» **TASK INSTRUCTIONS**
Everything from the line that contains "How do I perform: Open" through the final line of the records should be written out exactly, and nothing outside that span.

++++++++

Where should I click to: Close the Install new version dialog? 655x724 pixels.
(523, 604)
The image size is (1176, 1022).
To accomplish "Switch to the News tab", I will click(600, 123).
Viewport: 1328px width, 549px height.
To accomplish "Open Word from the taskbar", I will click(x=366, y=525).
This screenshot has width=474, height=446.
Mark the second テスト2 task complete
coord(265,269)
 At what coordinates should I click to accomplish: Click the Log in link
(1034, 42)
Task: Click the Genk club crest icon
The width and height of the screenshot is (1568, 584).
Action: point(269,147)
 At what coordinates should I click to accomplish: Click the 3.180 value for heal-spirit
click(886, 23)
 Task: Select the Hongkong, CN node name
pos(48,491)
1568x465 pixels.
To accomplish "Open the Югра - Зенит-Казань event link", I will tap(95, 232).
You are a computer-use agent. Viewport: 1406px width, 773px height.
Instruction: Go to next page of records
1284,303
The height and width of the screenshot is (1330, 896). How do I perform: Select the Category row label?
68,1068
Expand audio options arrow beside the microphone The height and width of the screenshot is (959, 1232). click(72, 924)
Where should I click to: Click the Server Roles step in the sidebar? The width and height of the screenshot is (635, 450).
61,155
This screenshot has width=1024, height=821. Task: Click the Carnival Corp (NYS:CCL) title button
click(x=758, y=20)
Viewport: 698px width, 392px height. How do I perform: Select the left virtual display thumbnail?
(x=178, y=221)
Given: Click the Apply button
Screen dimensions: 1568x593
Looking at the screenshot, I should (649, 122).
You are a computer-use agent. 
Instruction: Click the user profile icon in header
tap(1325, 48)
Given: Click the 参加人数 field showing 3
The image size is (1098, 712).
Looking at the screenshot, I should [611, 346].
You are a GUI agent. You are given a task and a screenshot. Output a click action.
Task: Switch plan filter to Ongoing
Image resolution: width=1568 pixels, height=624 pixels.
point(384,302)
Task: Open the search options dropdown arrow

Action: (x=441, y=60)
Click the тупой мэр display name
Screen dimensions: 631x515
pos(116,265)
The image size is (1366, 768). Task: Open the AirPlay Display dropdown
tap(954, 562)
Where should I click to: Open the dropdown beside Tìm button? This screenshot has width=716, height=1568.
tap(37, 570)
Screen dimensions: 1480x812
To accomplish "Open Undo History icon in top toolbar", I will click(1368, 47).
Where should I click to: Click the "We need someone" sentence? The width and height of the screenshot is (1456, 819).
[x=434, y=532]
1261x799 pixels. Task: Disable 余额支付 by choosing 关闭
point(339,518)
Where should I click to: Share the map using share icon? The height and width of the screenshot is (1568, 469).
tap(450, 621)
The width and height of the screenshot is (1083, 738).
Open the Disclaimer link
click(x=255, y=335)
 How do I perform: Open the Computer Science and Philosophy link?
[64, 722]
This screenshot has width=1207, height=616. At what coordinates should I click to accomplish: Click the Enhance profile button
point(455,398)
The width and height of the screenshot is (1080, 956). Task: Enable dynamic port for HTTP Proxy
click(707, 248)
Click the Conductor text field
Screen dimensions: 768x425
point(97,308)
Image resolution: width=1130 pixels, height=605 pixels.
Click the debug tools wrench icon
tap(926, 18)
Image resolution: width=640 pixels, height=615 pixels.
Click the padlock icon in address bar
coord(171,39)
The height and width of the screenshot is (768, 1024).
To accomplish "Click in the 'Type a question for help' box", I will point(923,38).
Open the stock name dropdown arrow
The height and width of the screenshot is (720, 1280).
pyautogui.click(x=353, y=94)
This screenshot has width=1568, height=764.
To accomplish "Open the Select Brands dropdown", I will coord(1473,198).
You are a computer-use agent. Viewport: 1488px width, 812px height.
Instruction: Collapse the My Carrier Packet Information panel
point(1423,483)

++++++++

» **YOUR SOLUTION**
 How do I perform: Open the Computer Science and Philosophy link?
[64, 722]
This screenshot has width=1207, height=616. At what coordinates should I click to accomplish: Click the Enhance profile button
point(455,398)
The width and height of the screenshot is (1080, 956). Task: Enable dynamic port for HTTP Proxy
click(707, 248)
Click the Conductor text field
Screen dimensions: 768x425
point(97,308)
Image resolution: width=1130 pixels, height=605 pixels.
Click the debug tools wrench icon
tap(926, 18)
Image resolution: width=640 pixels, height=615 pixels.
Click the padlock icon in address bar
coord(171,39)
The height and width of the screenshot is (768, 1024).
To accomplish "Click in the 'Type a question for help' box", I will point(923,38).
Open the stock name dropdown arrow
The height and width of the screenshot is (720, 1280).
pyautogui.click(x=353, y=94)
This screenshot has width=1568, height=764.
To accomplish "Open the Select Brands dropdown", I will coord(1473,198).
You are a computer-use agent. Viewport: 1488px width, 812px height.
Instruction: Collapse the My Carrier Packet Information panel
point(1423,483)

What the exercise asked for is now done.